Kapelgroep viering
3 april 2016
Hoe werd de aardse Jezus de verrezen Christus ? Muziek Hӓndel ‘’ Messiah’’ Hallelujah
CD track18
Welkom en Inleiding Hoewel Fik Meijer van zijn Christelijk geloof is ‘’afgewaaid’’ heeft hij een warme en redelijk geloofwaardige biografie van de mens Jezus neerzet, voor wie hij duidelijk bewondering heeft. Hij laat hierbij de evangelisten duidelijk in hun waarde; hun taak is immers van een andere orde dan die van de historicus, aldus de recensie in nov. j. l. in het dagblad ‘’ Trouw’’. Dit boek ‘’Jezus & de vijfde evangelist’’ bestaat uit 350 blz. Het gaat in het 1e deel over de wereld van Flavius Josephus en is historisch van aard. Flavius Josephus was voor de protestanten de vijfde evangelist. Deel 2 handelt over Jezus in die verschrikkelijke wereld die in deel 1 werd beschreven. In deze viering gaan wij in op gedeelten uit deel 2 van dit boek n.l; Flavius Josephus en zijn testimonium Flavianum, de opstanding van de aardse Jezus, de verschijning aan Paulus en de opgestane Christus, temeer omdat dit aansloot bij de tijd van Pasen. In de Abdij van Berne hebben wij op za.16 jan. de lezing hierover van Fik Meijer bijgewoond. De gekozen muziek vinden wij hier wel bijpassen n.l. de Messiah van Hӓndel.
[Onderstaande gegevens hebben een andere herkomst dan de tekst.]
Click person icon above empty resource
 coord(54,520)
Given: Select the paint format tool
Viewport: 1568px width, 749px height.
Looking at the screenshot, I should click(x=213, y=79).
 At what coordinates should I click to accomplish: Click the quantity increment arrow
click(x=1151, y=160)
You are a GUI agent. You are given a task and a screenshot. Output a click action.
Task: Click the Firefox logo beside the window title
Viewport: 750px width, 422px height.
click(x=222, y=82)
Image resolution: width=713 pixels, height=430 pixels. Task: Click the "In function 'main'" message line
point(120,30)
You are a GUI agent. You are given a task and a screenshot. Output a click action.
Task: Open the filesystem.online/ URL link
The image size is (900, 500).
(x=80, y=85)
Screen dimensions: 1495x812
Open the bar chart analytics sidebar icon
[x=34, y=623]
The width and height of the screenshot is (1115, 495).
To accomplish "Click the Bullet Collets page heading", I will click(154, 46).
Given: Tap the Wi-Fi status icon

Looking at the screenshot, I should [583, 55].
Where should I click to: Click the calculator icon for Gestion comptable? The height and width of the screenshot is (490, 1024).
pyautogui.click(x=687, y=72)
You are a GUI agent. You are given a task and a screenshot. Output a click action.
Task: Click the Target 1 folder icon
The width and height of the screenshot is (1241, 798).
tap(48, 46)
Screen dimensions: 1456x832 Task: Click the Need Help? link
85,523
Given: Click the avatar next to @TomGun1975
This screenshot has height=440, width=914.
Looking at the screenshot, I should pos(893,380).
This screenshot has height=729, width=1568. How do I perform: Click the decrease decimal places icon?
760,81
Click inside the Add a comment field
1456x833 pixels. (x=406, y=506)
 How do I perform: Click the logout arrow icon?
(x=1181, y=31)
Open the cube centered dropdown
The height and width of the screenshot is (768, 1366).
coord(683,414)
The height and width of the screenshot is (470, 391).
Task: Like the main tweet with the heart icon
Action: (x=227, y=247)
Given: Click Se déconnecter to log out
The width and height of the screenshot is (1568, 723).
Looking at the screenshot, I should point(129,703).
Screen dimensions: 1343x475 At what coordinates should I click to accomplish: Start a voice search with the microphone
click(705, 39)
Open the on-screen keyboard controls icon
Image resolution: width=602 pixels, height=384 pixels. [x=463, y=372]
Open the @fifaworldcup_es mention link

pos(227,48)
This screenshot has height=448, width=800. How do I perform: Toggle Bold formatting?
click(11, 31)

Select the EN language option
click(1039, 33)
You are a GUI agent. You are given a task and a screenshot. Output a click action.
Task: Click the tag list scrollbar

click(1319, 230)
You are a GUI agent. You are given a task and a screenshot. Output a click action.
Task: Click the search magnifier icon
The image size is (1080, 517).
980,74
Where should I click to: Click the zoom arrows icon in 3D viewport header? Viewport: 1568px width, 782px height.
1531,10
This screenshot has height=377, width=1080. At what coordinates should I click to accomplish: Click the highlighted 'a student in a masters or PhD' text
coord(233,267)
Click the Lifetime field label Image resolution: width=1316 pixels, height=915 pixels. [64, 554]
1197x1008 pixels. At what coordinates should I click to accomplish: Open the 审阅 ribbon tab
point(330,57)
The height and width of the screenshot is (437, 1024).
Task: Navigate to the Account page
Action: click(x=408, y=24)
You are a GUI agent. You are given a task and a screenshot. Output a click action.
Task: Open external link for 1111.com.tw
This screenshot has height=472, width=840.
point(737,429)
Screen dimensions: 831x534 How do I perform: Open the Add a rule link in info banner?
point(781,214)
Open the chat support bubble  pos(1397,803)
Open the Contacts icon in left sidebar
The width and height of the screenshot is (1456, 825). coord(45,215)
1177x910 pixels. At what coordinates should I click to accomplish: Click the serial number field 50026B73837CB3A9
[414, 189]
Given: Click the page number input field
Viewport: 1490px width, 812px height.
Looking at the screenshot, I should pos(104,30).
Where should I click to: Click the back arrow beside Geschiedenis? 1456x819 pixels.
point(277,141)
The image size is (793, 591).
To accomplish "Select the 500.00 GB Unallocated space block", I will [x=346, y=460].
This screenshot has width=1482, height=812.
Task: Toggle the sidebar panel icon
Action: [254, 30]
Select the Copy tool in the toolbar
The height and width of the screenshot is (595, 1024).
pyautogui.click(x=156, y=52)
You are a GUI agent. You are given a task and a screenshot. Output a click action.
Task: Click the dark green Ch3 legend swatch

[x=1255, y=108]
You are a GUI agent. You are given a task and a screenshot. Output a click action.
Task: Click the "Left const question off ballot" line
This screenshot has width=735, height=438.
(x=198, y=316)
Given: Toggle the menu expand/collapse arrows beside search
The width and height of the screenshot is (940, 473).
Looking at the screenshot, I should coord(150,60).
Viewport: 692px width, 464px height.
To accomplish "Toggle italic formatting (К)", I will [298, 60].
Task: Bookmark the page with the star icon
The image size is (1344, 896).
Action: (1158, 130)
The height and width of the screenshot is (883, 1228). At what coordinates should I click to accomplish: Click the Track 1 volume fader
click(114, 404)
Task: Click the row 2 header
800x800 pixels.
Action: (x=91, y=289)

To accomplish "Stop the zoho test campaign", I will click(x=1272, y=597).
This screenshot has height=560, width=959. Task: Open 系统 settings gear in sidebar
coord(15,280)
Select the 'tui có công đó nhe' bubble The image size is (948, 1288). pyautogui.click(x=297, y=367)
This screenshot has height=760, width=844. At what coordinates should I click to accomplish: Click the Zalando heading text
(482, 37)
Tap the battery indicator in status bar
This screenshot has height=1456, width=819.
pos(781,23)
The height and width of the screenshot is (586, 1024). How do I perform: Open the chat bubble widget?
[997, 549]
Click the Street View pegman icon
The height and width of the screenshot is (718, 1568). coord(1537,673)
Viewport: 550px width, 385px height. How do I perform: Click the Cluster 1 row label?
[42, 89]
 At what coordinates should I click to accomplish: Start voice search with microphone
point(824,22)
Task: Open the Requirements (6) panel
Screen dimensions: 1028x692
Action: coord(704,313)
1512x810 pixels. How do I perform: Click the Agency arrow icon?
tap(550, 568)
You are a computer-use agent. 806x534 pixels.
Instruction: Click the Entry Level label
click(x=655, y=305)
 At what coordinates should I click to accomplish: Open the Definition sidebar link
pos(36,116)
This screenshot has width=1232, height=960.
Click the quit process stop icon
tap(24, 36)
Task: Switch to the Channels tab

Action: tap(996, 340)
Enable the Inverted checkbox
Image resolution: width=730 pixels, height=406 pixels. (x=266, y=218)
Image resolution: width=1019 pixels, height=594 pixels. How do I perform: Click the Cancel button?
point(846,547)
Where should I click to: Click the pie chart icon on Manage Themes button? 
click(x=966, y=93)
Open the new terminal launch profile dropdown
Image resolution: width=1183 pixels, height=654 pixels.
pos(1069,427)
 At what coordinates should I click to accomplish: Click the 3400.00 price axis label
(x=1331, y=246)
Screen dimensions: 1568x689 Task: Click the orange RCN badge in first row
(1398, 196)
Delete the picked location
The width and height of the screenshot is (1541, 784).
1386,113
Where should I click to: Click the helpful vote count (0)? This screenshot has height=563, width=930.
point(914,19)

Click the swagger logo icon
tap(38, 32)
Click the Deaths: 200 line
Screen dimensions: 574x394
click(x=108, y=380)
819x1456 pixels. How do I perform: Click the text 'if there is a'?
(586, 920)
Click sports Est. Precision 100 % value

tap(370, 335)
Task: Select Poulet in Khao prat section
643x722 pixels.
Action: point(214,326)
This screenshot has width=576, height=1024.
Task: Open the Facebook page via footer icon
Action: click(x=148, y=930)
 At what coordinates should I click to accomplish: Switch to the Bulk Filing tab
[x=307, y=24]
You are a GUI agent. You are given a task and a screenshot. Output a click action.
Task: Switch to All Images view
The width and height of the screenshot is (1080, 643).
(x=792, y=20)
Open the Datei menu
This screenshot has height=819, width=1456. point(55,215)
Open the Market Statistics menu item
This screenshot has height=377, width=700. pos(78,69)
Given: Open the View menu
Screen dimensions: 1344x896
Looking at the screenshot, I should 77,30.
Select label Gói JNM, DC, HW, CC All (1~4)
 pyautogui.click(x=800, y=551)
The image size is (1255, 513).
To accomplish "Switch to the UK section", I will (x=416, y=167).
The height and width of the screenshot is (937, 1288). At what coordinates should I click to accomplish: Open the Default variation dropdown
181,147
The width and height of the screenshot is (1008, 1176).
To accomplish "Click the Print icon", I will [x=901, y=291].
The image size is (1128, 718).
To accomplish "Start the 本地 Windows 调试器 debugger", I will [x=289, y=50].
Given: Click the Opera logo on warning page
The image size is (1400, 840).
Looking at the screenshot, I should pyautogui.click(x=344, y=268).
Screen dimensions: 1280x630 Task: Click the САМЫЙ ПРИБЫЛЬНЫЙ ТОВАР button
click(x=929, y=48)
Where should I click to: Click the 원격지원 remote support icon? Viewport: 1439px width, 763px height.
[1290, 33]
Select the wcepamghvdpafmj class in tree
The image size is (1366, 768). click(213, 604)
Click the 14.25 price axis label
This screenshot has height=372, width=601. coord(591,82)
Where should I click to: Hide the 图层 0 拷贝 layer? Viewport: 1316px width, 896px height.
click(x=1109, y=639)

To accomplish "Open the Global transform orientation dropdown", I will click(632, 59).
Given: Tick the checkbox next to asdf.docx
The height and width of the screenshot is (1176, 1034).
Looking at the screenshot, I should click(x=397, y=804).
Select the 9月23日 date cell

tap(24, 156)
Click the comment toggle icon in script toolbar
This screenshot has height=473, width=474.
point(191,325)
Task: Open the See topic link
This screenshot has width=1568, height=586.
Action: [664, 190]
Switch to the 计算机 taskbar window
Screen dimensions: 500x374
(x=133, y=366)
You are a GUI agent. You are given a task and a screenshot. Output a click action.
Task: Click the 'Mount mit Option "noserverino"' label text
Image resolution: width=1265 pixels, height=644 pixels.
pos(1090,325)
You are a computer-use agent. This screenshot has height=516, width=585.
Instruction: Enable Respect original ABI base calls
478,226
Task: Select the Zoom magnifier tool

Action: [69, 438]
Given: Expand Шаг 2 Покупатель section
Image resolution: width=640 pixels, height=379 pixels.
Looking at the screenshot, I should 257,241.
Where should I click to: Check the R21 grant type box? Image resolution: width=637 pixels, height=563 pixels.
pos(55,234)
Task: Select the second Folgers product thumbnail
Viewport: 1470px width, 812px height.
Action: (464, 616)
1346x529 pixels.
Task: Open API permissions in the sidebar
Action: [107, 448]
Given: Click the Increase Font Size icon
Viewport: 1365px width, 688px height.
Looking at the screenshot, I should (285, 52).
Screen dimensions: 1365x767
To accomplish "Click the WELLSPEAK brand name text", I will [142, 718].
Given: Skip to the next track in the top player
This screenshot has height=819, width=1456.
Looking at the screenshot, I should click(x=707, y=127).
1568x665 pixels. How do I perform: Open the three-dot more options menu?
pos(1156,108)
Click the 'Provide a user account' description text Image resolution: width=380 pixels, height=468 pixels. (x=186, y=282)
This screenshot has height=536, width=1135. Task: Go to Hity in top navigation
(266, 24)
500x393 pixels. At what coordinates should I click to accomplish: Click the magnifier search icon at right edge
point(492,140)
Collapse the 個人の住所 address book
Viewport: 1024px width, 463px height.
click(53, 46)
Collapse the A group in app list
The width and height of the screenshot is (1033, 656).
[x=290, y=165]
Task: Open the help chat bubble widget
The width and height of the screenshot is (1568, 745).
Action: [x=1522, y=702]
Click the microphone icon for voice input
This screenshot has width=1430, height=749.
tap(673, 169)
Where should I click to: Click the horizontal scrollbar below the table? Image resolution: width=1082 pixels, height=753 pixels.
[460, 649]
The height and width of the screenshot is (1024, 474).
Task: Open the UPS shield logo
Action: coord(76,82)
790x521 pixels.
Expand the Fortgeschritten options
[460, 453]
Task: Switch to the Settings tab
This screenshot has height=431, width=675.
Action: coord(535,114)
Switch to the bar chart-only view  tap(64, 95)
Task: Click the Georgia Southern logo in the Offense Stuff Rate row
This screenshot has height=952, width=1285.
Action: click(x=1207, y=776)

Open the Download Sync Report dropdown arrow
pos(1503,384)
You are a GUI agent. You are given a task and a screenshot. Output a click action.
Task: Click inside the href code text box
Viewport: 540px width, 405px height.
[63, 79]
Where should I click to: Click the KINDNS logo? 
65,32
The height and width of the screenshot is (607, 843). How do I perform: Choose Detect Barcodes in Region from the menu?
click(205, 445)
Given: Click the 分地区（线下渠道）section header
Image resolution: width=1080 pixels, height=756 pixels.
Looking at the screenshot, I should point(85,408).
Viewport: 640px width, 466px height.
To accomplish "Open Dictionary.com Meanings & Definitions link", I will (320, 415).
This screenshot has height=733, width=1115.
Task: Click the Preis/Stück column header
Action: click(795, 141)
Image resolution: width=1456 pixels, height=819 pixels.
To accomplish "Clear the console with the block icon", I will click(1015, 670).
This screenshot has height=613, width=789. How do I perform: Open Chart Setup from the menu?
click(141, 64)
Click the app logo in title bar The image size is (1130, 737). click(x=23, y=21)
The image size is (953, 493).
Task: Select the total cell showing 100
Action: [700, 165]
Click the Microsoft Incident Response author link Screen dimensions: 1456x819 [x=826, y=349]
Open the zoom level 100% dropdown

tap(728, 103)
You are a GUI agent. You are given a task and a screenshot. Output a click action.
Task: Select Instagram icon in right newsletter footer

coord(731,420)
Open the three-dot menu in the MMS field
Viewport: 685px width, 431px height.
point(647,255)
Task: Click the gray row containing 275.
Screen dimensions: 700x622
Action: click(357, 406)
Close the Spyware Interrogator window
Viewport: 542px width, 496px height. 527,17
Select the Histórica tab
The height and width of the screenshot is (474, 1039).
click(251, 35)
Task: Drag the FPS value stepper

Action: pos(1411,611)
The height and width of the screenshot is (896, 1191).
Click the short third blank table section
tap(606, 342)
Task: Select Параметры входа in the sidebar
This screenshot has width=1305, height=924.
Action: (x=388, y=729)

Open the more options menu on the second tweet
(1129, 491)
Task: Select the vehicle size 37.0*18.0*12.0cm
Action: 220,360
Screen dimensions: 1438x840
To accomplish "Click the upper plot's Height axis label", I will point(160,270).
Aansteken van de Paaskaars Openingsgebed blz.5 nr. 04 Openingslied ‘’Van de gewone man’’ blz. 110
CD 49-1
Overweging deel 1: Volgens Fik Mijer was Flavius Josephus de enige auteur die de wereld van de joden en de romeinen in de eerste eeuw in samenhang heeft beschreven. Flavius Josephus is zijn hele leven een gelovige jood gebleven. Hij stelde zijn vertrouwen op God en beschouwde de val van Jeruzalem en de verwoesting
van de tempel, veroorzaakt door de romeinse veldheer Titus, als een straf, waaraan pas een einde zou komen als de Joden hun leven zouden beteren. Toen hij in 70 met Titus meeging naar Rome bleef hij zijn principes trouw. Hij werd door de Joden als een verrader beschouwd en in Rome door zijn volksgenoten gemeden en geschuwd, ze konden hem zijn geloof niet afnemen. Om zichzelf te rechtvaardigen en naam te maken bij het nageslacht schreef hij direct na zijn komst naar Rome ‘’ De Joodse Oorlog’’. Hij was in die tijd nog vol van wat er met Jeruzalem was gebeurd en wilde zijn lezers vertellen hoe God de Joden voor hun wandaden had gestraft. Twintig jaar na de voltooiing van ‘’ de Joodse Oorlog’’ schreef hij een veel omvangrijker geschiedwerk: ‘’ De Oude Geschiedenis van de Joden’’. Als we beide geschriften naast elkaar leggen (aldus Fik Meijer), valt op dat er in dat grote geschiedwerk meer verdieping is, meer belangstelling voor het gedachtegoed van anderen, die buiten de gevestigde regeringskringen opereerden. In die tijd, het laatste decennium van de eerste eeuw, was er bovendien veel veranderd, zeker ook in de verhouding tussen Joden en Christenen. Kon Flavius Josephus in de jaren 70 de verhalen over Jezus nog als irrelevant voor de Joodse geschiedenis van de hand wijzen, nu zag hij met eigen ogen hoe de Christelijke gemeenschap was gegroeid. De persoon Jezus, die telkens opnieuw opdook, kon hij niet meer negeren. Maar als hij over hem wilde schrijven, hoe kwam hij dan aan relevante informatie? Op zich moet dat niet zo moeilijk zijn geweest. Er waren in Rome genoeg (Joodse) Christenen die hem over Jezus konden informeren. Zij hadden hun vaders en moeders over hem horen vertellen en, wat nog veel meer gewicht in de schaal legde, de belangrijkste daden van Jezus waren nu opgetekend, met name in de evangeliën van Marcus in 70, Mattheus en Lucas in 80/90. De brieven van Paulus spraken hem waarschijnlijk meer aan. Die waren geschreven in de jaren 50 en de inhoud ervan was in latere jaren verspreid geraakt over de Christelijk gemeenten. Bij Paulus voelt Flavius Josephus zich meer op zijn gemak. Hij herkende in hem het nodige van hem zelf. Zij deelden hun achtergrond als Farizeeër, ze geloofden beiden in de geschiedopvatting van de heerschappij van God en zij waren beiden door een plotseling visioen een ander mens geworden.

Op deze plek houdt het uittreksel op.